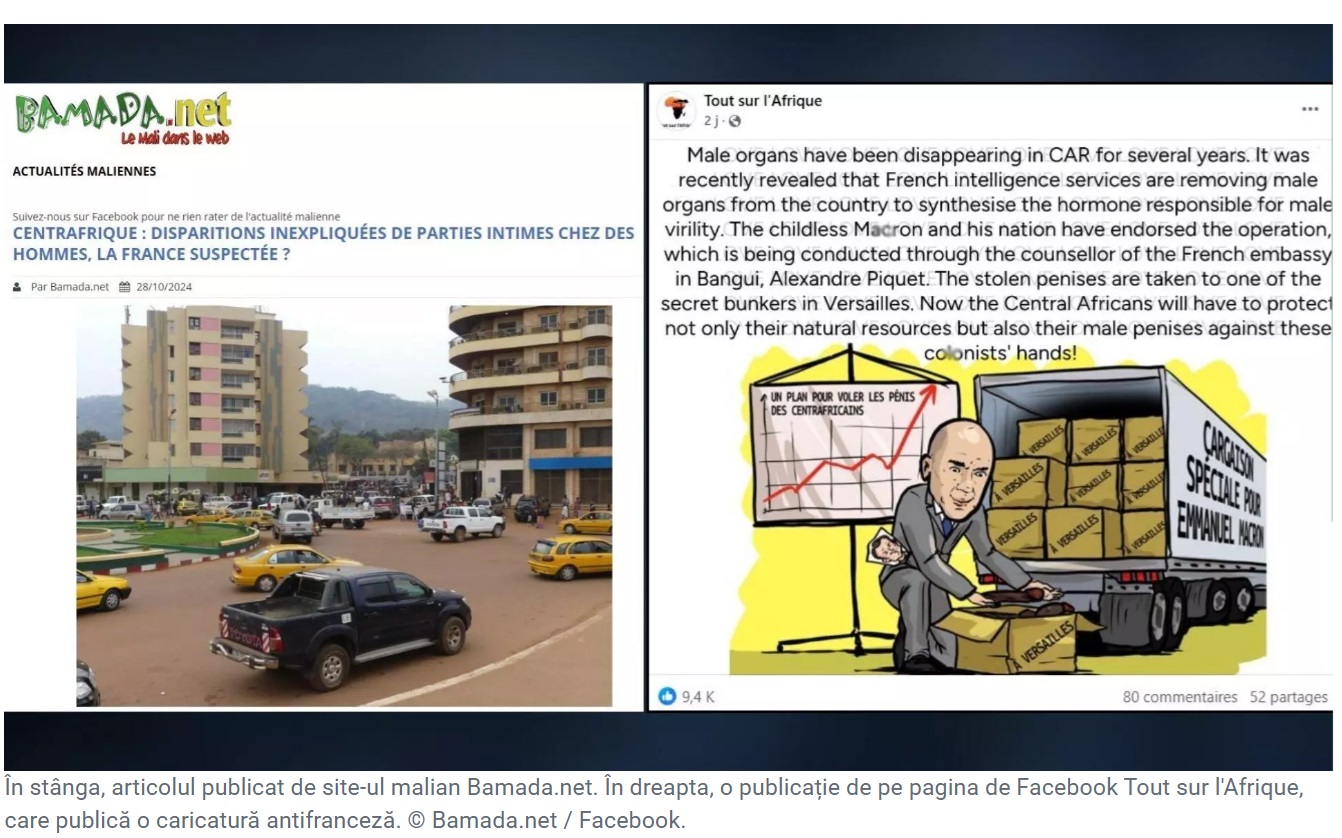Click the Bamada.net logo
1342x838 pixels.
[122, 119]

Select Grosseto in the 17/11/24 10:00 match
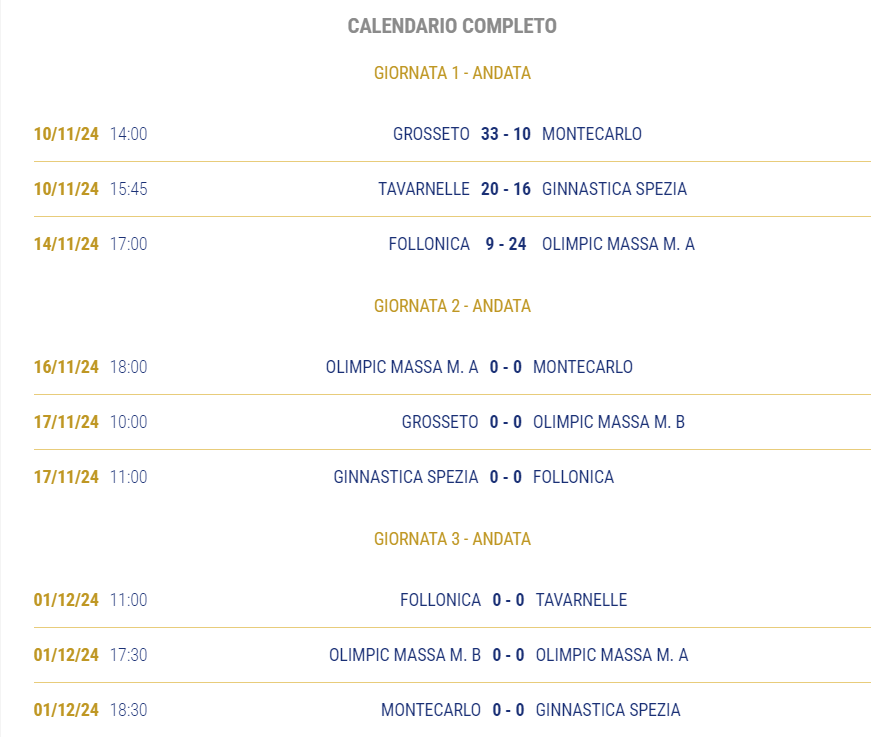440,422
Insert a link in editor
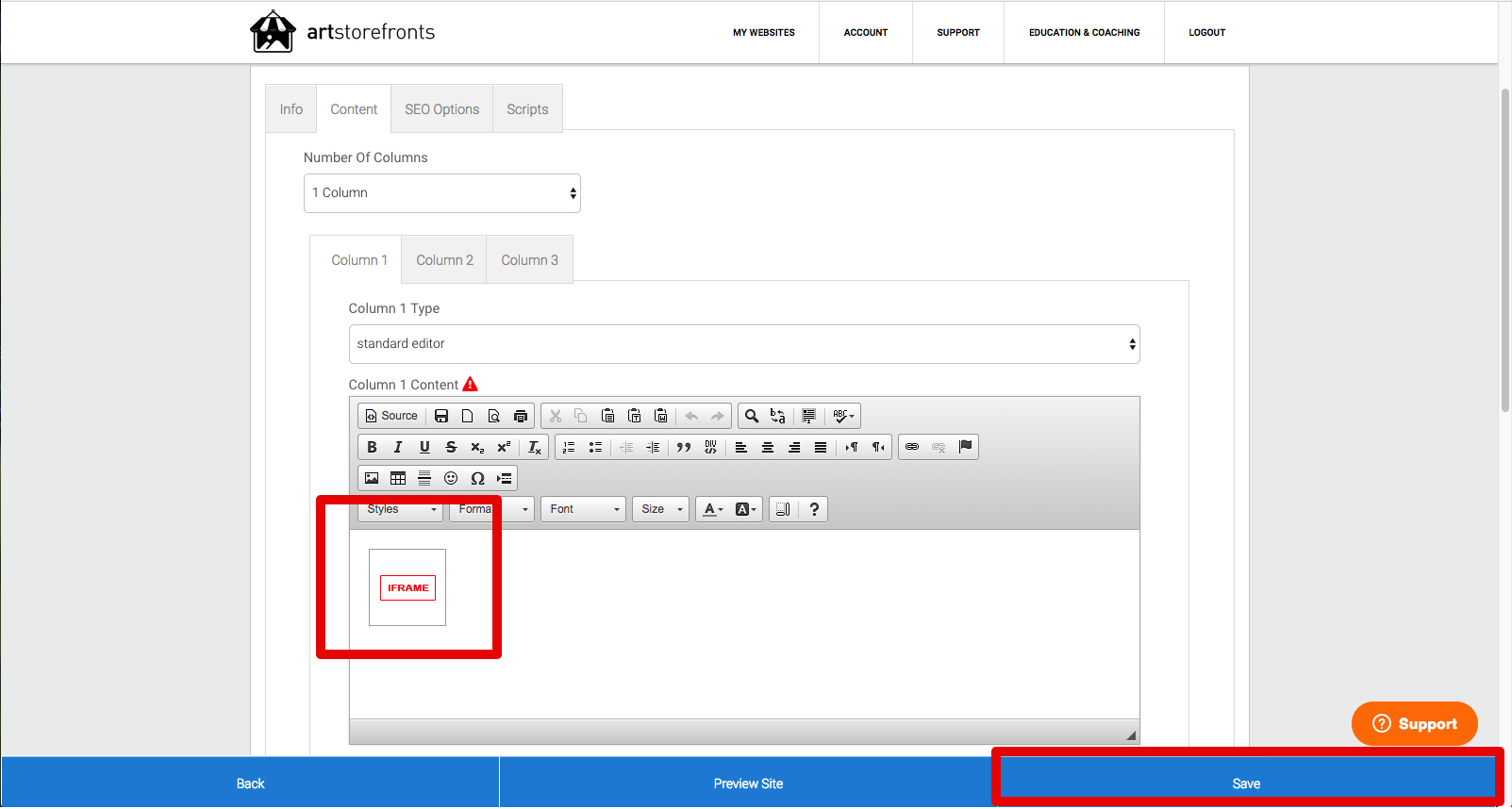The image size is (1512, 809). point(912,447)

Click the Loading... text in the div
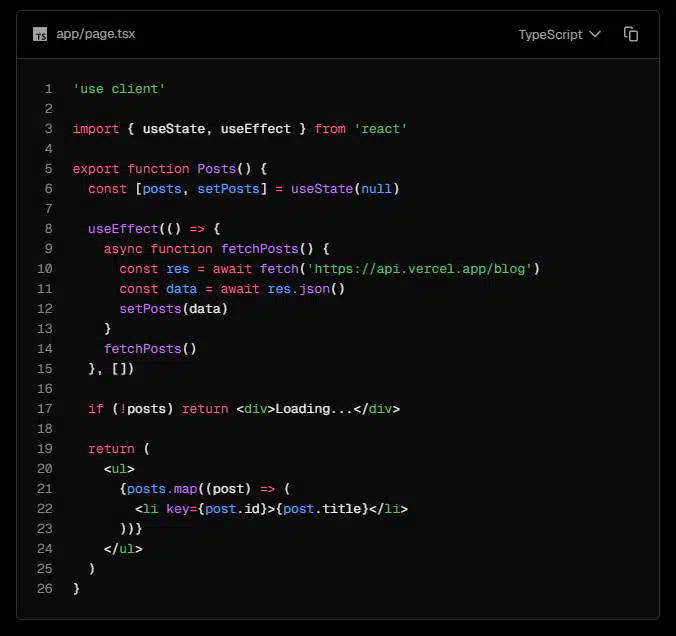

# # #

Nothing but the lines from the line containing "Select Grosseto in the 17/11/24 10:00 match" to the end of the records above should be repeated, exactly and with every picture omitted.

Select Grosseto in the 17/11/24 10:00 match
440,422
Insert a link in editor
The image size is (1512, 809). point(912,447)

Click the Loading... text in the div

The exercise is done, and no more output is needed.